例えば、ジョン・パターソンは、次のように言っています。「古代イスラエル人は、『言葉に関し経済的』でした。なぜなら『ヘブライ語には1万語弱の語彙しかないのに対し、ギリシャ語彙は20万語あります。それゆえに、ヘブル人にとって一つの言葉は、、注意深く使用されるべきなにかだったのです。』」

 

これは無理のある、こじつけ解釈です。彼は続けて、「彼は言葉すくなの人でした。なぜなら『彼は言葉の中にはパワーがあり、そういったパワーは無差別に使われてはならないという事を知っていたからです。』*12」と言っています。

 

ジェームス・バーは、「聖書神学運動の中に相当増殖している、『ギリシャ人には○○という語彙があった、、』系の議論」を批判しています。*13例えば、J・A・T・ロビンソンは次のように書いています。

 

「("flesh"と"body"に関し)なぜここでユダヤ人は一語(basar)で済ませている一方、ギリシャ人はそこに二語(σάρξと σῶμα)を必要としていたのかを問う時、私たちは、人間に関するヘブライ的思考の最も根本的推論に行きつくのです。」

 

ロビンソンによると、語彙ストックにおける相違は次のことを示しています。「なぜならへブル人はこの事を決して問題にしなかったのです。他方、ギリシャ人は提示されたある種の問いに答えるべく、"body"と"flesh"の間を区別しなければならない必要に迫られたと考えられます。」*14

 

ロビンソンのこういった見解に対し、バーは次のようにコメントしています。「この種の言明は、言語学的意味論を完全に無視しない限り、導き出され得ないものです。*15 」 

 

「ウォーフの仮説」によって提示されている半面真理(half truth)の観点からいえば、バーのこの批判は、もう少し緩和されてしかるべきかもしれません。ですがバーの批判の主要点は、もちろん疑問の余地なく妥当なものです。*16

 

バーはまた、『キッテル新約聖書神学辞典』の方法論的手順を批判しています。この辞典によると、「新約ギリシャ語の語彙ストックは、初期キリスト教徒の概念ストックと密接に関連し得」ます。*17

 

この辞典は、実際上は、単語の辞典であるはずなのですが、それは「概念の歴史」(Begriffsgeschichte)となっています。それゆえに、結局、編集者は「ギリシャ語の単語」ではなく、「ギリシャ的概念」について執筆しています。これが引導する誘惑は、「非正統的な全体移動 "illegitimate totality transfer"*18」です。(詳しくは本稿のII,1で取り扱っています。)

 

単語と概念は、必ずしも、同形的(isomorphically)に相互関連しているわけではないため、用語におけるこのような曖昧さは人を誤らせるものであり、幾人かのドイツ人学者たちがBegriffを、「概念」という意味で使用し、同時に「単語」という意味でも使用しているために、混乱はさらにひどいものになっています。

 

ー終わりー

 

関連記事:

*1:F. de Saussure, op. cit., p. 68 (cf. edition critique, p. 152-3).

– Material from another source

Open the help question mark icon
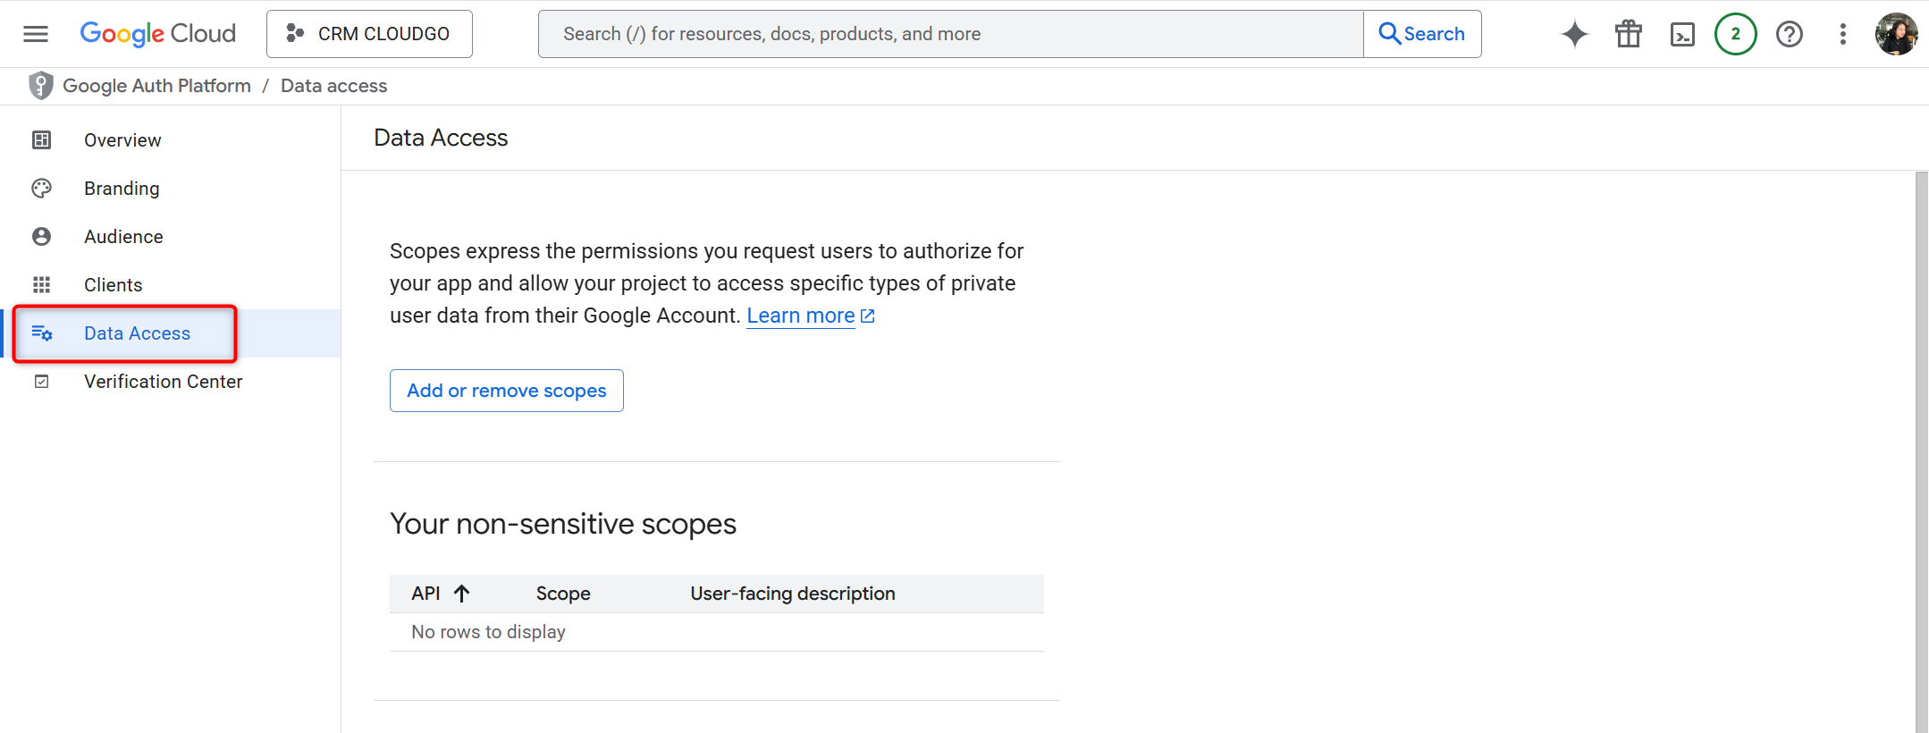 coord(1789,34)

*2:A. F. Knight, A Biblical Approach to the Doctrine of the Trinity (Edinburgh 1953). p. 8.

*3:Boman. Hebrew Thought compared with Greek (London 1960), p. 27.

*4:同上., p. 165.

*5:同上.

*6:Barr, op. cit., p. 67: cf. pp. 46-88.

*7:E.g. Boman's remarks about practical atheism in Psalm 14: I, op. cit., p. 48-9.

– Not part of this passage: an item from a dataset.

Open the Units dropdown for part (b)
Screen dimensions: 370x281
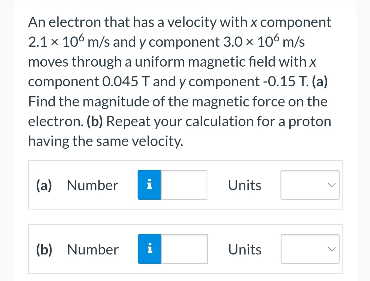(310, 249)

*8:Crystal, Language. Linguistics and Religion. p. 144 (my italics).

*9:Lyons. Introduction to Theoretical Linguistics, p. 45.

*10:Cf. M. Black, The Labyrinth of Language, pp. 63-90; and "Linguistic Relativity. The Views of Benjamin Lee Whorf', in Philosophical Review 68 (1959), p. 228-38; cf. also S. Ullmann, "Words and Concepts" in Language and Style (Oxford 1964), pp. 212-28.

*11:Crystal, Linguistics, p. 72; cf. p. 49.

*12:J. Paterson, The Book thar is Alive. Srudies in Old Tesramem Life and Thought as Ser Forth by the Hebrew Sages (New York 1954), p. 3.

*13:Barr, op. cit.. p. 35; cf. pp. 21-45.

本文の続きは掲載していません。